Work item - For each line below, check whether "computer" is present. Report how many lines have it, nothing else.

*** Source data Section Begins ***

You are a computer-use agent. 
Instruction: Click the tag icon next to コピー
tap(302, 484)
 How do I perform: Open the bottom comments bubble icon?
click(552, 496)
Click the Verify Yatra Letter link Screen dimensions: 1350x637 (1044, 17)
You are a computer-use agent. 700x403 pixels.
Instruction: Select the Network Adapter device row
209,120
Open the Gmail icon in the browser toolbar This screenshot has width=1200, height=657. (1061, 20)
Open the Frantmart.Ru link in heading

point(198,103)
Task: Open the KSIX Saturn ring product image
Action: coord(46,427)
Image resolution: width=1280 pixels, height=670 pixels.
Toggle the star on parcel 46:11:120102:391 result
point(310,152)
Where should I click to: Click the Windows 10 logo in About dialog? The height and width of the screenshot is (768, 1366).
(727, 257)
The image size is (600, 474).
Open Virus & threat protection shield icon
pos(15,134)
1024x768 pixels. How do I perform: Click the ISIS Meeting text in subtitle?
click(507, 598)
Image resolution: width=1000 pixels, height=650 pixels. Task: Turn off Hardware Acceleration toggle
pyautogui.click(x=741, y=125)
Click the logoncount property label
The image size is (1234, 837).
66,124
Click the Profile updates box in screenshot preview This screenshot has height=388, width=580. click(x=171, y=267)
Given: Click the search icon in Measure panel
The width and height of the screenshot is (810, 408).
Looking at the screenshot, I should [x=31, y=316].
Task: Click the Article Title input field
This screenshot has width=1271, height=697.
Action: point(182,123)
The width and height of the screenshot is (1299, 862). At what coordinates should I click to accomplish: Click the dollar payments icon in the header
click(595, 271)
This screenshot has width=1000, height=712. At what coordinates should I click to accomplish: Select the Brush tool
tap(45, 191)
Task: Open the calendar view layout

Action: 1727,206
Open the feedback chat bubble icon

*** Source data Section Ends ***

Solved exercise - 2